Faith, she said again and again, is what got her through it all.
That and strength, a tiny woman holding up an entire family.
"I live from day to day and keep going," she once told me. "I go to Mass every morning. That seems to be where I can get relief. . . . I just can't believe the six of them (her sons) are gone. I think about it, and I just can't believe it."
The company I worked for back 1979 and into the early 1980's produced vast quantities of AHF or Anti Hemophilic Factor(sometimes known as clotting factor). This was before the AIDS thing became a known factor. This factor was produced by pooling vast quantities of fresh frozen Human Plasma and then in thawing it the first solid out, Cryoprecipitate would be further processed into the AHF. Now instead of having one or 2 donors, you were taking a serum pooled from thousands of people with who knows what disease. My company and other companies literally killed off a good chunk of the people who were our customers for the drug. We of course had to stop production and it was more than a couple of years before we started producing AHF again, though this time we had developed a proprietary virus inactivation method still used to this day for various human blood serums.
In the early days of the HIV scare, I thought it should have been treated as a communicable disease. It was my opinoin that a registry should have been developed, and that people with the disease should have been put on notice as to what would and would not be acceptable behavior.
C Everet Coop and the CDC felt different. No, this was not a disease of one focus group. It's affects would be felt across the population base. Well, how right they were.
People with HIV felt no compulsion to avoid giving blood. High risk groups were not warned to avoid it. Yes, how right they were. Coop and the CDC made damned sure their predictions came to fruition. The general public was exposed.
Many innocent children and adults who were leading wholesome lives were exposed to a disease that they never should have been exposed to. And still folks wear the ribbons as an affirmation that a certain segment of our society, will never be held to account for their personal choices.

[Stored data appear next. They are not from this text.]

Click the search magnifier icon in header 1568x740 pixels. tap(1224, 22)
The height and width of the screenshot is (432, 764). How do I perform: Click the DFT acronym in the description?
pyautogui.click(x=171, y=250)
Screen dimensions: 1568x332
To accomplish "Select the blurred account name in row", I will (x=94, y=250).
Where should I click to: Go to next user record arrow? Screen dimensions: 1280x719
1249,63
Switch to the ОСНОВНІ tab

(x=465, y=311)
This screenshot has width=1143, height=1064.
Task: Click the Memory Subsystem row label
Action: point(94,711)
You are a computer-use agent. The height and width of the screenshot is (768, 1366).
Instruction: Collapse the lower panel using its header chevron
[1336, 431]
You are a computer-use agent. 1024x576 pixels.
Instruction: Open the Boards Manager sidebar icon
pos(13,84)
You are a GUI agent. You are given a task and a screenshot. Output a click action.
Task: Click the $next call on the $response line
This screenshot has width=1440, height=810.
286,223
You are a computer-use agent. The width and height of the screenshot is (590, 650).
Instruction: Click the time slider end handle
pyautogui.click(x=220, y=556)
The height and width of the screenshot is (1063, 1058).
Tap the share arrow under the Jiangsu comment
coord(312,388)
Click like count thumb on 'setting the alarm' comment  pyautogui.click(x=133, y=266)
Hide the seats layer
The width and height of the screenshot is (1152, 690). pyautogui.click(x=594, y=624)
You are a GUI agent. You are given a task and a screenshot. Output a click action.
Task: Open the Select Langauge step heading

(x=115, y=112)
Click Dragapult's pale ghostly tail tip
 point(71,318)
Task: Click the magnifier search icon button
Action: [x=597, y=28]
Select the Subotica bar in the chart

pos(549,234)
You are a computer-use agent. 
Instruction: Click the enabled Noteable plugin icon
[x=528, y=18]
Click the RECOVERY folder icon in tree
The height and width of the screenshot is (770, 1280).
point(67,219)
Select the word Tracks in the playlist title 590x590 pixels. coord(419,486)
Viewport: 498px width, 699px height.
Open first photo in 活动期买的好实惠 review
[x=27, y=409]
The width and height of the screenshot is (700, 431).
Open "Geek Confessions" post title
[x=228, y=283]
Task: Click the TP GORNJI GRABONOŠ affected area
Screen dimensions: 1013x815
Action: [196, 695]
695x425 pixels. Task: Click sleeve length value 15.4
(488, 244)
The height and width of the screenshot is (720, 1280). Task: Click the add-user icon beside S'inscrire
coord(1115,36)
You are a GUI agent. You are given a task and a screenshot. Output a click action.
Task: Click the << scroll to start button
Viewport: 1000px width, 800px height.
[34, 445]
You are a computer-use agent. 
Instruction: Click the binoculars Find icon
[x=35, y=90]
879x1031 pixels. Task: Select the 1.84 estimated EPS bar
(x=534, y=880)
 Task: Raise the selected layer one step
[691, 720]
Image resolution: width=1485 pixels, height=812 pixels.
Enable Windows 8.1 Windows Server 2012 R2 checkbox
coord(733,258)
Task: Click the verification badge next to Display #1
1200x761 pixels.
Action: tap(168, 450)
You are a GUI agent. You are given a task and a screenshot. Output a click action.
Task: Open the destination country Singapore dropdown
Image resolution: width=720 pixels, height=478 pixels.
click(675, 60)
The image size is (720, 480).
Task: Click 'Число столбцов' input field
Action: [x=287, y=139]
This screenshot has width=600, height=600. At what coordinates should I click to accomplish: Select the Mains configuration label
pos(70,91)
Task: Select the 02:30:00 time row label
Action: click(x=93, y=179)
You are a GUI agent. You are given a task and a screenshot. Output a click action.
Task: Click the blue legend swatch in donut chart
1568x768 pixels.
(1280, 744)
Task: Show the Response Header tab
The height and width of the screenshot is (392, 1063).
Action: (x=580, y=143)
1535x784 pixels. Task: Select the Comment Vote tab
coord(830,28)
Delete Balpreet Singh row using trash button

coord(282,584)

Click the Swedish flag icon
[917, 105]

Today bath houses where sexual acts are committed with multiple partners on a daily basis, remain open. Personal decisions remain above reproach.
Mary Goedken of Monticello has died. God rest her soul, and the souls of her other family members. In God's own time, I'm not so sure He's going to be as kind to some other people whose decisions both public and private have cost so many so much.
Gee I wonder how AIDS got into the blood system. Hemophiliacs can't give blood.